Eureka!: 23:52 mins – 25:00 mins

            I found this small exchange between Picard and the Tamarian captain fascinating. A little earlier in the episode, Picard begins to have a very small understanding when the Tamarian captain does not want to kill him, instead giving Picard the second knife. I found this moment interesting because Picard finally discovers why he cannot understand the Tamarians. They speak in metaphor. The only way Picard was able to understand was to be placed in the exact situation that the Tamarian captain is referencing. Because we understand language in literal terms, the literal situation itself was needed to illustrate what the Tmarian captain was saying.
I also found it interesting that even when under immediate threat of attack, when they finally understand each other, they stop being concerned with the beast and become elated. Communication between two people that do not understand each other is upsetting, frustrating, and angering. It is such a simple concept necessary to our social existence, and when we can’t do it, we become incensed. As conscious and social creatures, one of the most important things to us is to be heard and understood. The elation the two captains feel, and the exclamations they make show how important understanding other people and being understood is to us. Even the possibly deadly creature becomes less important than the joy of an understanding between two people that could not communicate.

Frame of Reference: 28:00 mins – 29:27 mins

            Here we get an explanation of how the Tamarians speak. They are highly abstract and use narrative imagery to communicate. The narrative imagery comes from their own mytho-historical accounts. The lack of communication, it seems comes from our lack of a frame of reference. I feel this relates to our analysis of culture and language. Some misunderstanding in our own world does not come from the words used, but the way in which our language can reference things in our own culture.
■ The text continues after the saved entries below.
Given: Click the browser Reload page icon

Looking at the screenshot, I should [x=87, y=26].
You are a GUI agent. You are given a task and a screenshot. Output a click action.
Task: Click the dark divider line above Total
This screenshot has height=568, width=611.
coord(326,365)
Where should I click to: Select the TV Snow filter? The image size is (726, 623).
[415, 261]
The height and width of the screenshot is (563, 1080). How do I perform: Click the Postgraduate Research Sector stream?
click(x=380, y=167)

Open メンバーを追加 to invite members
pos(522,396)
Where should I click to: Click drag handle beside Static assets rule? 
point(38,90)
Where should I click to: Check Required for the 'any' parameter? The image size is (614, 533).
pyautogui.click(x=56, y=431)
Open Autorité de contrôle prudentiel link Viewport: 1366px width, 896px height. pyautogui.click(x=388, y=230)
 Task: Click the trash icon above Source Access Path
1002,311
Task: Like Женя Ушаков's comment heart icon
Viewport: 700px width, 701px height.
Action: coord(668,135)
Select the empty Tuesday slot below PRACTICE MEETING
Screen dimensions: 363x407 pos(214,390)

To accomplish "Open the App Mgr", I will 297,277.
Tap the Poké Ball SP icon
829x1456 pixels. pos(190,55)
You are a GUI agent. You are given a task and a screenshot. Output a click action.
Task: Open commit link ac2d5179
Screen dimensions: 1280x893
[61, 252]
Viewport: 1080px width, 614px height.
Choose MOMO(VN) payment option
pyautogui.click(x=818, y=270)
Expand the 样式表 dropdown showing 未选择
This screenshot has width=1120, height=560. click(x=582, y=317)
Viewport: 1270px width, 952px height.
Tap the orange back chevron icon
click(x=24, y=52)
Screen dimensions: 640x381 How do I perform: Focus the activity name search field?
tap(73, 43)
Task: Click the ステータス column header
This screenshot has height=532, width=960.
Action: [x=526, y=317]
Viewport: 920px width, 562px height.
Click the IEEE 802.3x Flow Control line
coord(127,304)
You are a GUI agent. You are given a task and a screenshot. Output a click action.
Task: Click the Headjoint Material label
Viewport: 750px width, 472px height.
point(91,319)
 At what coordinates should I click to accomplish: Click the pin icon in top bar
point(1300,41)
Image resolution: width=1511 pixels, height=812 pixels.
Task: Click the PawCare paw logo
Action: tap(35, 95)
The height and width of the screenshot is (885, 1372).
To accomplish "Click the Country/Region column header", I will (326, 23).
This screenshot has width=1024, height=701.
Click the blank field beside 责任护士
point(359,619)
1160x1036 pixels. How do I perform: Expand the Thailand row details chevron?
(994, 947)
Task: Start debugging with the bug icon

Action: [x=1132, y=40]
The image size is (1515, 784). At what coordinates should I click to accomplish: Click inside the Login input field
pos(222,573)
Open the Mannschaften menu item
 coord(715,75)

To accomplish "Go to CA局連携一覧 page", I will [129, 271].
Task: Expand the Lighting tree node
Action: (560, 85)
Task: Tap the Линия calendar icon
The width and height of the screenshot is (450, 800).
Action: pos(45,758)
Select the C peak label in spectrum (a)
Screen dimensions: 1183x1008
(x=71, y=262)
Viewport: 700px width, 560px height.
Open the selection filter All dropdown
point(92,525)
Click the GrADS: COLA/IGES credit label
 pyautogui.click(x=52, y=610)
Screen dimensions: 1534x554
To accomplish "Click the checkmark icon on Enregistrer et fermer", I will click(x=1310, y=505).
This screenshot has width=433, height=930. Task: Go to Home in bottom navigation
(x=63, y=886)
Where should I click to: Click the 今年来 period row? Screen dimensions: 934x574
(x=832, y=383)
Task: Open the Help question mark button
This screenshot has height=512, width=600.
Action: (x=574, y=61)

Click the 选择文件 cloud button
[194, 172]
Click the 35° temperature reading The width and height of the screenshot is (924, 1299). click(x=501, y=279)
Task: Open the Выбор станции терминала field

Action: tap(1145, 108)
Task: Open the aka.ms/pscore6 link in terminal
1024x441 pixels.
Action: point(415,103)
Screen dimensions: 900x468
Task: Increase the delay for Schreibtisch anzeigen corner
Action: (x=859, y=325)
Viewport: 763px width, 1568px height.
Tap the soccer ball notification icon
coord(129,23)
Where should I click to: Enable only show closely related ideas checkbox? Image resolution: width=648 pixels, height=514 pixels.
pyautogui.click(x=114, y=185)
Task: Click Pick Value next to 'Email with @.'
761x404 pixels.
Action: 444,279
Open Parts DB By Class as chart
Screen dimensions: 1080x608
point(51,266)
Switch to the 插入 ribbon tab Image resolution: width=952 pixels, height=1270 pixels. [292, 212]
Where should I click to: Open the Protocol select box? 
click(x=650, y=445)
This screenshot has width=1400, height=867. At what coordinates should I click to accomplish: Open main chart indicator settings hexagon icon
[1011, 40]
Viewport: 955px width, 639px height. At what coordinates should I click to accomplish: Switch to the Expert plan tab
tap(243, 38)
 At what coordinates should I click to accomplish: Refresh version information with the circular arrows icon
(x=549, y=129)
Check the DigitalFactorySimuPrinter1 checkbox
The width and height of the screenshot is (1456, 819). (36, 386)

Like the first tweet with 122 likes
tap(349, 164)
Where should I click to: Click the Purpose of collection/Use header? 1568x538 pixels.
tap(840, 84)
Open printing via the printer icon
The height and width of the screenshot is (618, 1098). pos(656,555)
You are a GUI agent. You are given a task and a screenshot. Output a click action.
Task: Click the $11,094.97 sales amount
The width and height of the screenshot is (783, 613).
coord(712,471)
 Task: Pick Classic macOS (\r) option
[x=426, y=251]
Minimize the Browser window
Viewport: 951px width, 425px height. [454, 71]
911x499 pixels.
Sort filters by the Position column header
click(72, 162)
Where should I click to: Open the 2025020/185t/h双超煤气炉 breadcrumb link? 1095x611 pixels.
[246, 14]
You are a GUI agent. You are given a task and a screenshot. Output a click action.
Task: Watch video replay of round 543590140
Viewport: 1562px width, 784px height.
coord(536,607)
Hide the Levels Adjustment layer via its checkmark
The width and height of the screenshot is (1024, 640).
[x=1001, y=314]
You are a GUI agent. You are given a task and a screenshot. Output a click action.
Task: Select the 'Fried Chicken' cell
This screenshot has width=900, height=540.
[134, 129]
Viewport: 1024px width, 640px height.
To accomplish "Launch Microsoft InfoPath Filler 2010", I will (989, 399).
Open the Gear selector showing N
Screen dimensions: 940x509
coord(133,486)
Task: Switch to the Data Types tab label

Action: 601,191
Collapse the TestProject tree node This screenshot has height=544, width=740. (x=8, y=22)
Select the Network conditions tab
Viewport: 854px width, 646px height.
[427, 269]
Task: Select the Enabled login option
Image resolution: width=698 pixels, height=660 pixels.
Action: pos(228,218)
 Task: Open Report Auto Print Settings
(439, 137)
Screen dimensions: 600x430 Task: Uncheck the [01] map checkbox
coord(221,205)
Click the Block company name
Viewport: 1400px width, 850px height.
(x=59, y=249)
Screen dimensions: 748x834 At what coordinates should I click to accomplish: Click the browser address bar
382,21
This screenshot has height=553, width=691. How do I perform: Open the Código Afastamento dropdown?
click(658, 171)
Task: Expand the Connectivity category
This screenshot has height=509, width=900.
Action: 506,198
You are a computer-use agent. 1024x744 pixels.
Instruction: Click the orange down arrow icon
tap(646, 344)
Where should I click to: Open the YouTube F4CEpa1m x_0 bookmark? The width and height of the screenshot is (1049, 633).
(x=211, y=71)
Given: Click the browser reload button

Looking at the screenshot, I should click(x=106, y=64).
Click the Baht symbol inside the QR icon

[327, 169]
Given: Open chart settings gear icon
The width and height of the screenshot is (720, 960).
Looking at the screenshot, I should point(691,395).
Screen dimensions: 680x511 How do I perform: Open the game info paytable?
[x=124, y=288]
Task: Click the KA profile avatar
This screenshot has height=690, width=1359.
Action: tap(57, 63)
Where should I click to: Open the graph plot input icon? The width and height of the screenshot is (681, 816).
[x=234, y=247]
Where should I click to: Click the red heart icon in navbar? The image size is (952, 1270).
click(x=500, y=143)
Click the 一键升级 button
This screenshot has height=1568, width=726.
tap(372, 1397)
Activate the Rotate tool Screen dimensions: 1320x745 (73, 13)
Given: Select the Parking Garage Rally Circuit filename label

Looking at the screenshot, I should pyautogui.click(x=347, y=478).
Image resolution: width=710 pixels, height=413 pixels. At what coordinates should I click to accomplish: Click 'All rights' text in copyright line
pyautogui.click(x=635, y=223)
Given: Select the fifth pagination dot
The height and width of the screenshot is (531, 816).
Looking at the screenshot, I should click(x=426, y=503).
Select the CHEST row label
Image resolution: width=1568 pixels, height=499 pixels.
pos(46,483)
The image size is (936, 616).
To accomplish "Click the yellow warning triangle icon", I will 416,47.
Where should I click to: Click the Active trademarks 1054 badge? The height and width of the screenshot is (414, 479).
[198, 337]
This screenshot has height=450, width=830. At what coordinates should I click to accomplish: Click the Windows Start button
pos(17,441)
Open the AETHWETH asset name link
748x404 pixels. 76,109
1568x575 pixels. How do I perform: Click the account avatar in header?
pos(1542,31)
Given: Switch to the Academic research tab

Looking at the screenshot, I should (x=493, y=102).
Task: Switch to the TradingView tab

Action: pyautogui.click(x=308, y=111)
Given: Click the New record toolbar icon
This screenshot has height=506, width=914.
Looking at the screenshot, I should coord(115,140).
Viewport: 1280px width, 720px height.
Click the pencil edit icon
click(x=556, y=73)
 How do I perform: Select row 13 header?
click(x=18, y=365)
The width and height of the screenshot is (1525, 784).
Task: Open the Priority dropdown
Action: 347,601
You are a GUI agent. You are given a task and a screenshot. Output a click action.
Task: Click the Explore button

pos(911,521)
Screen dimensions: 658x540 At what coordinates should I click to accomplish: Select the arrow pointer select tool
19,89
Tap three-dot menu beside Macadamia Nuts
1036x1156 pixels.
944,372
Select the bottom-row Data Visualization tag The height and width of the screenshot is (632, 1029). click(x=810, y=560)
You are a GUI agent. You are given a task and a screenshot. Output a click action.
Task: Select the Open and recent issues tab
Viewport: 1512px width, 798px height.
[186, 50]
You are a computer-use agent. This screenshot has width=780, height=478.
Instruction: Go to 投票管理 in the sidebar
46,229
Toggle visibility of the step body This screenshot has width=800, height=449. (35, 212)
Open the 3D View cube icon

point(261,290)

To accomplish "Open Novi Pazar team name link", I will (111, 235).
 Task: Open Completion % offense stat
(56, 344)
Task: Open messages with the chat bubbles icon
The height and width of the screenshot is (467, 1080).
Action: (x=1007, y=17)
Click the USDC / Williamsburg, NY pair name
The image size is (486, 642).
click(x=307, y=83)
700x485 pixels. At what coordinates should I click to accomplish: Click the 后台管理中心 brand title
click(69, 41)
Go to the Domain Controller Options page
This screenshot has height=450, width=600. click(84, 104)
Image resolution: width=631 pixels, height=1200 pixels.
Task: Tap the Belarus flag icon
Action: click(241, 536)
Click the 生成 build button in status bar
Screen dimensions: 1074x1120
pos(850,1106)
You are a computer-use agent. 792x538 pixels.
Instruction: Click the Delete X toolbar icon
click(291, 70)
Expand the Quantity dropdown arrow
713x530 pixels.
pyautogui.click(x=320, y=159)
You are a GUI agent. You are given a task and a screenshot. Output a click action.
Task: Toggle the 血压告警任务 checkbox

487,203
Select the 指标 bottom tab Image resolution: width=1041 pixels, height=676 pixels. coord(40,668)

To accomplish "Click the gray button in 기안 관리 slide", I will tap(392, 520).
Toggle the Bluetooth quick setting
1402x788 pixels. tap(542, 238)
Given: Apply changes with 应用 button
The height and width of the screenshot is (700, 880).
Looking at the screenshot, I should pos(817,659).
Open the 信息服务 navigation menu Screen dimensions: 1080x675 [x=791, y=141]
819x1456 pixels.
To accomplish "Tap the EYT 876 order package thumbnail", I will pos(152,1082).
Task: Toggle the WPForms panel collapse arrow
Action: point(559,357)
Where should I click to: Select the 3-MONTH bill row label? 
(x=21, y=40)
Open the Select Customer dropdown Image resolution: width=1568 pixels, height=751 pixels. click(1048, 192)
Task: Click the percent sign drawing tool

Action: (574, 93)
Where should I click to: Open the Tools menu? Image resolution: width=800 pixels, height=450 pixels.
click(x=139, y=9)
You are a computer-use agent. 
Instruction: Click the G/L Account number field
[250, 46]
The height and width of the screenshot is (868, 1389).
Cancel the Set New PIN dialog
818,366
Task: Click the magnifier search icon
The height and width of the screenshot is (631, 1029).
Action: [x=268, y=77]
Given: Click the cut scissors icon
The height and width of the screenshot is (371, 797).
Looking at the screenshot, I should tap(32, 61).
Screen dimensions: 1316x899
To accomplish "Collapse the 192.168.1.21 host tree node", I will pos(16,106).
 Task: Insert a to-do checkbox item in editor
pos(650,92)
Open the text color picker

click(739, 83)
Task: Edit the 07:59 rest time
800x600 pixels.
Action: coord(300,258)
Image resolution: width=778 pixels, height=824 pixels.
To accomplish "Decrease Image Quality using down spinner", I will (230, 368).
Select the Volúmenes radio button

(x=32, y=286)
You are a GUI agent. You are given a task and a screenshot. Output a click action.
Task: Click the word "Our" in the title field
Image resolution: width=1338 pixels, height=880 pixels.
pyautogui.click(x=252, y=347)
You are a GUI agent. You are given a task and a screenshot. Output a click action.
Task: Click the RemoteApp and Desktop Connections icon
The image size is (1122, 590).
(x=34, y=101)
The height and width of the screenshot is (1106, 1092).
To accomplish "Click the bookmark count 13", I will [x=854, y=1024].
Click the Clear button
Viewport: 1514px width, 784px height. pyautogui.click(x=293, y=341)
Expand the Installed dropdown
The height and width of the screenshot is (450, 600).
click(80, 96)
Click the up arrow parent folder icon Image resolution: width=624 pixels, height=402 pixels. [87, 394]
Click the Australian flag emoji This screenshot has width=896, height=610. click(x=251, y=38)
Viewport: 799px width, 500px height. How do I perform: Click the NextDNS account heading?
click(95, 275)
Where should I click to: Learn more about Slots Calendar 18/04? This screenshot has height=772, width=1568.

The first examples that come to mind are idioms. Idioms can be difficult to translate because they are colloquial metaphors. Think of the idiom “not playing with a full deck” when referencing someone that lacks intelligence. We understand the ‘playing’ refers to a game and ‘full deck’ means a game of cards. When one does not have a full deck of cards, they cannot play the game successfully, which translates to, when someone does not have enough intelligence they cannot function successfully. This would be completely lost on a culture that did not play card games. In fact, they would not even know we were talking about cards when referring to ‘deck’. Someone may assume we are talking about a ship’s deck, or a wooden balcony deck. In terms of language and culture, one needs a frame of reference. The frame of reference for the Tamarians being their myth and history, something the Enterprise crew does not have.

            This episode provides fantastic insight into culture and communication. It shows us a culture that speaks strictly through metaphor and narrative imagery. The only way to fully understand the Tamarians is through understanding their culture. Culture and language are firmly intertwined. We use narrative imagery as well, however, it is not our sole form of communication. Much misunderstanding of communication in our world comes from not understanding the cultures that are communicating. I, however, agree with what captain Picard stated in the beginning of the episode (during the first clip): “In my experience communication is a matter of patience, imagination. I would like to believe these are qualities that we have in sufficient measure”.